Rispettivamente ventiquattro e diciassette anni, attivi dal 2021 e senza nessuna esperienza pregressa, Alex e Misha rappresentano un ottimo esempio di ciò che la gen-Z ha da offrire di originale in ambito black metal. Qualche nostalgico potrebbe storcere il naso davanti al loro gusto post-2010, ma è davvero difficile non riconoscere la freschezza e la notevole maturità del loro lavoro.
Prima di parlare di “Rift In Reality”, due cose per chi non conosce la band: stando alle dichiarazioni dei fratelli Andronati, il duo (sono un quartetto solo in sede live) è nato con l’idea di fare musica à la Lustre. L’impronta dell’elegante progetto di Henrik Sunding in effetti un po’ si sente, ma è più che altro una traccia cui viene dato uno sviluppo abbastanza inedito: i Labyrinthus Stellarum propongono infatti un cosmic black dal sound freddo, ma tutt’altro che rarefatto, con una fortissima contaminazione elettronica/industrial e un certo intuito per il ritornello melodico e il riff di facile presa.
Una formula che si presenta ormai ben consolidata alla sua terza prova sulla lunga distanza: “Rift In Reality” è infatti un album convincente sotto ogni punto di vista, dalla tecnica al songwriting, dall’architettura generale dell’opera alla produzione, fino al concept narrativo che parla di avventure tra galassie sconosciute e minacciose razze aliene. Lo si avverte già dall’opener “Voyager”, ma è forse nel singolo di lancio “Ravenous Planet” che si coglie davvero come i Labyrinthus Stellarum abbiano rivoltato la lezione del black atmosferico coi synth protagonisti in una chiave quasi ballabile, che culmina in un refrain da sing-along immediato.
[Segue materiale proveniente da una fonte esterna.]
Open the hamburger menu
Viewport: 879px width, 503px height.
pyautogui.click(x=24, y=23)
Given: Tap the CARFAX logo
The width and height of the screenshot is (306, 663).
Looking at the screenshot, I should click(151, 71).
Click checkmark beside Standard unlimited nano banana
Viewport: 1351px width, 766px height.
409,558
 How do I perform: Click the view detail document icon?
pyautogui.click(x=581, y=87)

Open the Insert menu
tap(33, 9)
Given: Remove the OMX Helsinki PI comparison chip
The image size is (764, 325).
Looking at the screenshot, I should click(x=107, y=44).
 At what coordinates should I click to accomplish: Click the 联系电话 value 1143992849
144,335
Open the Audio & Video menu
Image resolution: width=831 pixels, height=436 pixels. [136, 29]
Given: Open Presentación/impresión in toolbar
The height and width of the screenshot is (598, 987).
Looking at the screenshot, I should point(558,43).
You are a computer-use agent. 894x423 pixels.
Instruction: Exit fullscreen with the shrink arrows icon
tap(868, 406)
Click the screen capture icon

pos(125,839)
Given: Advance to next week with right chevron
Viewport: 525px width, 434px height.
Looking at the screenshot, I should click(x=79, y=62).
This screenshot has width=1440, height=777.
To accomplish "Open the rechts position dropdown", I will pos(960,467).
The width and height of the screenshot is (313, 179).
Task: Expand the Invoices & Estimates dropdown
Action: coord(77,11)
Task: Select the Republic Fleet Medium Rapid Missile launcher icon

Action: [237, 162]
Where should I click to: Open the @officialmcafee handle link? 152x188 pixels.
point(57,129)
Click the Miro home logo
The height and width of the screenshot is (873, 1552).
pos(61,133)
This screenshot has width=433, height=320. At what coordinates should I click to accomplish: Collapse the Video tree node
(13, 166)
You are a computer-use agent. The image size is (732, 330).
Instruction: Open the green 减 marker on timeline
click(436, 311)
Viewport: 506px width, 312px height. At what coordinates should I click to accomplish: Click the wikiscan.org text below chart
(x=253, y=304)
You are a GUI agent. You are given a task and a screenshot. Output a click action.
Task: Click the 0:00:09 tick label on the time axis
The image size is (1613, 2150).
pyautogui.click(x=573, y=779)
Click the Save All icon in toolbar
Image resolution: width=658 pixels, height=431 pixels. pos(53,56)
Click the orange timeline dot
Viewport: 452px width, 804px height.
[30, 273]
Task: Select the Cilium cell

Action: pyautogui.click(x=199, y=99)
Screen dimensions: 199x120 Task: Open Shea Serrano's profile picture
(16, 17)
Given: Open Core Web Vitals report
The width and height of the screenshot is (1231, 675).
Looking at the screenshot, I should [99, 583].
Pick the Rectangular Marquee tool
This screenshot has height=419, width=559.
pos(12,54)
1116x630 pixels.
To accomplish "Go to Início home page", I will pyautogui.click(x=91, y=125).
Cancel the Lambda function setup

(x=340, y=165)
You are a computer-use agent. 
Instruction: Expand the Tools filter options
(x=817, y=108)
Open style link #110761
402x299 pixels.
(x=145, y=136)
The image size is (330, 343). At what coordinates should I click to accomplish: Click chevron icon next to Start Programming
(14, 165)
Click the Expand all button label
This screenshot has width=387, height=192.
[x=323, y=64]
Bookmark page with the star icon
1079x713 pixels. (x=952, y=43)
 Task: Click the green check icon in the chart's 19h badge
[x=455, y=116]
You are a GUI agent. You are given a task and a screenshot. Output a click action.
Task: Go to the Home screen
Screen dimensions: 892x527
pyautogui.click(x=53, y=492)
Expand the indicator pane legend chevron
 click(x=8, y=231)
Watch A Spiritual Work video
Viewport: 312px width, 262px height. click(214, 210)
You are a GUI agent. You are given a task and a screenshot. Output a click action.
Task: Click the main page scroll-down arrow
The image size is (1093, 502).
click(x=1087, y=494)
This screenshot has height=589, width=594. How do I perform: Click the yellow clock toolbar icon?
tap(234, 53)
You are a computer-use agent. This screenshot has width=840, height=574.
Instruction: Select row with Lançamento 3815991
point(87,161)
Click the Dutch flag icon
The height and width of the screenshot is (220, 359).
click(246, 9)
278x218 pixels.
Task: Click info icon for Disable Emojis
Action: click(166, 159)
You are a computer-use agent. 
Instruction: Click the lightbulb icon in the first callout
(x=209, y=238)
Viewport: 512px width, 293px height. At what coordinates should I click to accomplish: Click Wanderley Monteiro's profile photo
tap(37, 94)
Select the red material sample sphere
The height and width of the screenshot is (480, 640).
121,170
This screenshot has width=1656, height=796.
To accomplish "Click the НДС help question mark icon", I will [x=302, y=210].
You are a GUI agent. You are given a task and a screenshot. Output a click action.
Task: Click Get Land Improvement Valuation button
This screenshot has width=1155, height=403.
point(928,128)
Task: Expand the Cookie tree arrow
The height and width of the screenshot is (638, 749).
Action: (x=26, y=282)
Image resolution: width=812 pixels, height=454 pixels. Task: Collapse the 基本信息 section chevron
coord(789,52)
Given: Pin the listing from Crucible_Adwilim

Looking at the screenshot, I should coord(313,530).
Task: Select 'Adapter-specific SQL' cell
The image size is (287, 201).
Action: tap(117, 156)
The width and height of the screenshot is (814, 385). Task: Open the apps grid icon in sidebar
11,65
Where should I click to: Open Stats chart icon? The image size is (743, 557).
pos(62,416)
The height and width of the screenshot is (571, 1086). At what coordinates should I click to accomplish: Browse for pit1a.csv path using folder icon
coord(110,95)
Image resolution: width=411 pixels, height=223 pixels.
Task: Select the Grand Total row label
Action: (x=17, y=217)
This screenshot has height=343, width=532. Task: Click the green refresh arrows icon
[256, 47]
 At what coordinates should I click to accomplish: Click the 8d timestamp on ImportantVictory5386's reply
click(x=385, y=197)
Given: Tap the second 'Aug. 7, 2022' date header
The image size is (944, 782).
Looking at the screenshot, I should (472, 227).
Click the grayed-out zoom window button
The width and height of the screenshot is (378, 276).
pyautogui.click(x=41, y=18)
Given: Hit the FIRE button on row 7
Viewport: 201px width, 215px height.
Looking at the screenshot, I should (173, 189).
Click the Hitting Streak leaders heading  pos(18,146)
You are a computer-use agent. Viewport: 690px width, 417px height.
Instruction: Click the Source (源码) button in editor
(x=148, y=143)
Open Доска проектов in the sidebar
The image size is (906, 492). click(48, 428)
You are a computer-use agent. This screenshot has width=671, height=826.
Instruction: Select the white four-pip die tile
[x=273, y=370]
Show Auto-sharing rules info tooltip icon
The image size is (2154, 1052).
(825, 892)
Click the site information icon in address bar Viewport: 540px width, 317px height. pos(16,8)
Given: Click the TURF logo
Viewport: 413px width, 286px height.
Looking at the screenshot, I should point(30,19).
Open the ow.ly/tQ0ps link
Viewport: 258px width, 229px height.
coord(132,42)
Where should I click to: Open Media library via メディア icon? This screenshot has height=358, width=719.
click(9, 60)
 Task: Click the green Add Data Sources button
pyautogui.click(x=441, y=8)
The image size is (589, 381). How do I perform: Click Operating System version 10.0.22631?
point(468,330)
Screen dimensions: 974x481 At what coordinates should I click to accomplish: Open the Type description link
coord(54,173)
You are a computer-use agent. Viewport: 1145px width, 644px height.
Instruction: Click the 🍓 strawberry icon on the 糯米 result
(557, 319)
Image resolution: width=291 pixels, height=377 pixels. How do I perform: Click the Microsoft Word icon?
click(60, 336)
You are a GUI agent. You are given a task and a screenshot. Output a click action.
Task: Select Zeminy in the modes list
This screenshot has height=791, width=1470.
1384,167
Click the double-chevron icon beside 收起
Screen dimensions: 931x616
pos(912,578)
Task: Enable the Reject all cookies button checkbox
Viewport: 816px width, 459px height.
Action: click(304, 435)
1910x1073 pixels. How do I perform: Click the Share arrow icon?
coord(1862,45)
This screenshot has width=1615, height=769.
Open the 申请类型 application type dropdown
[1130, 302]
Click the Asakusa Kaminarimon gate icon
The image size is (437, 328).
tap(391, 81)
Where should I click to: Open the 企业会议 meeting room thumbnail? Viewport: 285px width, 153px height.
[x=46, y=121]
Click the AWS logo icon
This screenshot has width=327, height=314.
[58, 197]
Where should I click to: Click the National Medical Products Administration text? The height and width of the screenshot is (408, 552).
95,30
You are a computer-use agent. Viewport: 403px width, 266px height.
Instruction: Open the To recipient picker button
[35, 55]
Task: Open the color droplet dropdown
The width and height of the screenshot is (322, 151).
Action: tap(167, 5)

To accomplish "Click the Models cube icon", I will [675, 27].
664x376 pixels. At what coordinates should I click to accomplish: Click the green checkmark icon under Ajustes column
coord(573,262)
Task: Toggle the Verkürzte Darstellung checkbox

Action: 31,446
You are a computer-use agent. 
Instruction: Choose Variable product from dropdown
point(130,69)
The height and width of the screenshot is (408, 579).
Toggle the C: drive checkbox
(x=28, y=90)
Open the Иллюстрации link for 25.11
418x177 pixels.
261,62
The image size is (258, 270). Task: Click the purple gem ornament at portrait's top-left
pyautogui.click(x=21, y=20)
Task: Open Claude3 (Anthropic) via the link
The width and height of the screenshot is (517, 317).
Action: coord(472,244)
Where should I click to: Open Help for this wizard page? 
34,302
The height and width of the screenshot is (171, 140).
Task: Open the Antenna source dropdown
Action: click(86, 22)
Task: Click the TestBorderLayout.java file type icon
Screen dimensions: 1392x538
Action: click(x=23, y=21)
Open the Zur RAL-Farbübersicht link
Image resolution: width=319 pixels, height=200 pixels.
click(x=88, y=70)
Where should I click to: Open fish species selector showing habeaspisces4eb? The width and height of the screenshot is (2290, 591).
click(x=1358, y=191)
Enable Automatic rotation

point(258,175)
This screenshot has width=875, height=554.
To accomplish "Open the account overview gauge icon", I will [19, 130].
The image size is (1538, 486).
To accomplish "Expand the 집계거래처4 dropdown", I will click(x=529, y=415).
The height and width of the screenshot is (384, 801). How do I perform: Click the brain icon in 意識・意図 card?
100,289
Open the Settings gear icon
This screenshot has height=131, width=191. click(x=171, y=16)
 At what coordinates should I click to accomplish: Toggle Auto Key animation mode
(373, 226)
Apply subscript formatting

Anche la struttura del brano è tutt’altro che banale, costruita intorno ad una moltitudine di idee che confluiscono organicamente l’una nell’altra senza grossi intoppi.
Lo stesso mix vincente di complessità e orecchiabilità raggiunge un nuovo picco nella brillante title-track: una cavalcata che è un manifesto della nuovissima scuola metal degli under 30, ma che guarda anche a una certa tradizione black e che si impreziosisce di dettagli non banali – come la ricercata sfumatura orientaleggiante.
“Rift In Reality” è coinvolgente non solo perché è catchy, ma anche e forse soprattutto perché suona meravigliosamente spontaneo, coraggioso e mai manieristico. È un album potente nelle sue emozioni, che oscillano dalla solitudine angosciosa delle quasi-ballad “Take Us Home” e “Lost In The Void” alla riscossa epica di “Cosmic Plague”, accompagnando l’ascoltatore attraverso trentasette minuti di musica senza cali e senza momenti morti.
Se questo è l’inizio, i Labyrinthus Stellarum potrebbero avere il potenziale per diventare un progetto da tenere d’occhio nel prossimo futuro. In attesa del prossimo messaggio dalla loro astronave, godiamoci questo viaggio galattico che sa di space opera contemporanea.